Pre-sentence reports, prepared about the two offenders, recommended the most appropriate options for treatment could be the Ontario Correctional Institute (OCI) in Brampton, which specializes in addictions and sexual behaviour.
When McMillan imposed sentence, he pointed to a number of aggravating factors, including the victim's age and vulnerable state due to intoxication.
Two older assailants "forcefully subdued her in tandem," he said.
He listed a number of mitigating factors - both men are first offenders, they expressed remorse and empathy for the victim, and indicated a desire to be rehabilitated.
The judge called the pair's guilty pleas, which spared the victim the "trauma of a trial," the "most mitigating circumstance in favour of reduction of sentence."
"It appears to me that each of these offenders was and perhaps continues to be in denial or disbelief that they could have consciously acted in such a callous manner and that this conduct is attributable to substance/alcohol abuse," McMillan said.
He noted the writer of the men's pre-sentence report had alluded to their failure to accept responsibility for their actions.
McMillan said for that reason he believes that's why the writer was suggesting treatment at OCI.

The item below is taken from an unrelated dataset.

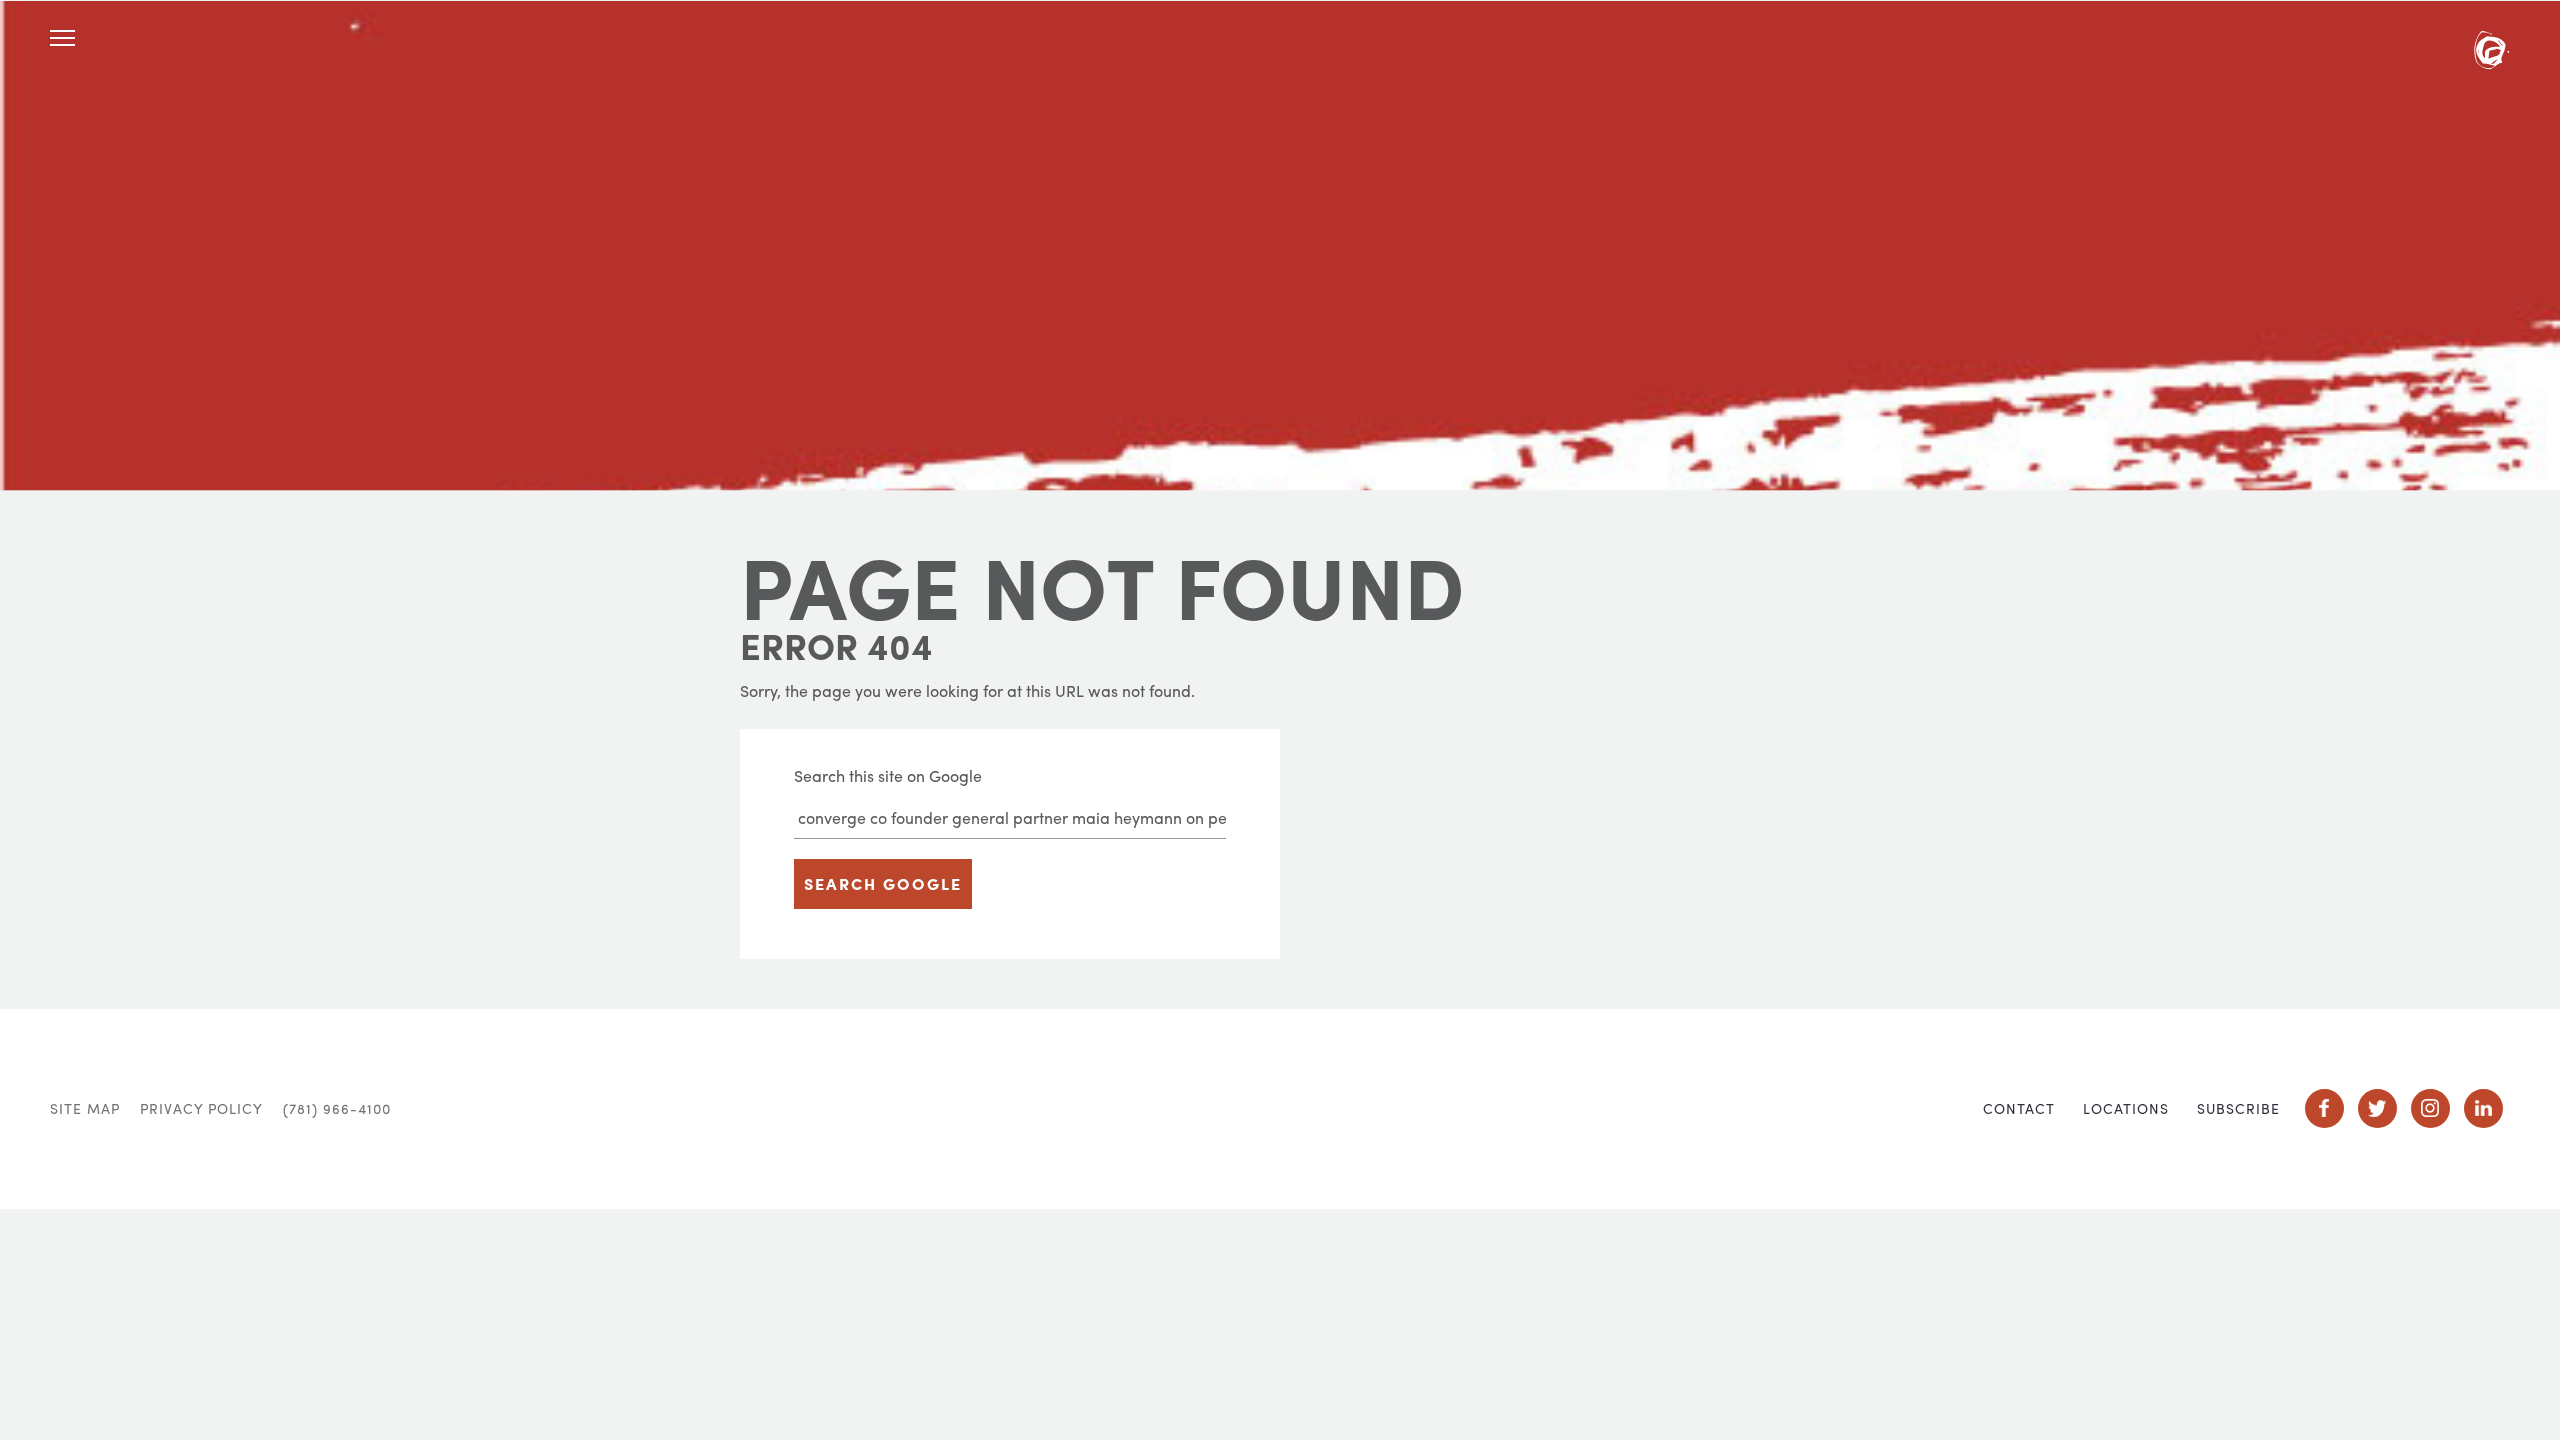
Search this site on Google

Both men told the court they want to be rehabilitated, the judge said, describing their requests as genuine.
Considering their age, family support, absence of a previous criminal record and work ethic, "I believe their prospects for rehabilitation are promising," he said.
"In my view, a penitentiary term of imprisonment carries implications that are ill-advised in this case and which would effectively remove the availability of a period of probation which I do consider to be warranted in the case of both offenders.
He strongly recommended that Bernier and Oliver-Morin undergo treatment at the Ontario Correctional Institute while in custody.